Aushilfe in schwierigen Lagen

Veronika Fick-Haas für KBM e.V., Neuburg
am Mittwoch, 19.02.2020 - 09:13

Dorfhelferinnen und Betriebshelfer sind gefragte Leute auf bayerischen Höfen.

Kühnast

Seit 29 Jahren ist Ulrich Stimmer hauptberuflicher Betriebshelfer, Ann-Katrin Kühnast seit sechs Jahren Dorfhelferin. Beide verbindet die Leidenschaft, Menschen in schwierigen Situationen beizustehen und im Betrieb und Haushalt tatkräftig anzupacken – und sie haben beide die nötige Aus- und Fortbildung für ihren anspruchsvollen Beruf.

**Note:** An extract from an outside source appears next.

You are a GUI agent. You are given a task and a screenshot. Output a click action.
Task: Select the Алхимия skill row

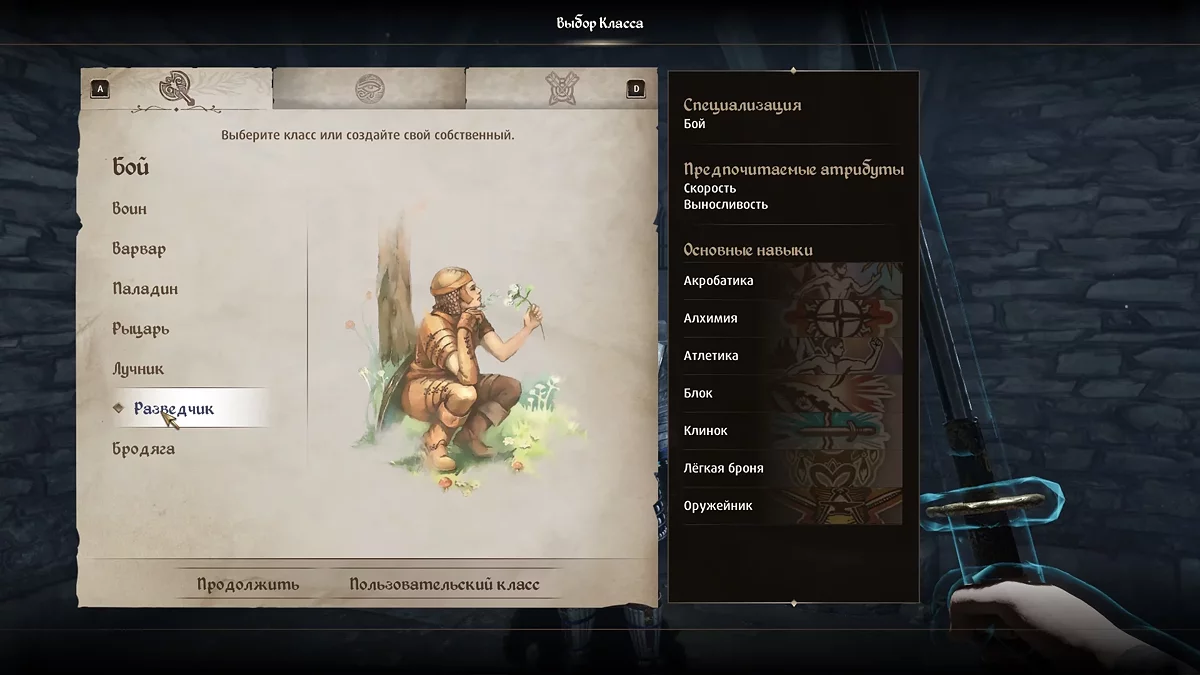(792, 318)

„Ich bringe mein landwirtschaftliches Können ein. Durch Fortbildungen habe ich zudem gelernt, mit schwierigen Situationen wie Erkrankungen, Unfällen oder Todesfällen gut zurecht zu kommen“, erzählt Stimmer. Einfühlungsvermögen hat er wohl schon als junger Mann ausgestrahlt, als ihn ein Lehrer an der Höheren Landbauschule in Rottalmünster darin bestätigte, als Betriebshelfer tätig zu werden.

Kühnast stammt nicht von einem Hof. „Im Grunde bin ich ein Stadtkind. Und eigentlich wollte ich nach der Hauswirtschafts­ausbildung Familienpflegerin werden“, sagt die 31-Jährige. Doch das Tätigkeitsspektrum einer Dorfhelferin sei durch die Mitarbeit im Stall, beim Melken und beim Betreuen von Tieren breiter – und das habe sie gereizt. Heute ist sie glücklich über ihre Entscheidung und ihren Beruf.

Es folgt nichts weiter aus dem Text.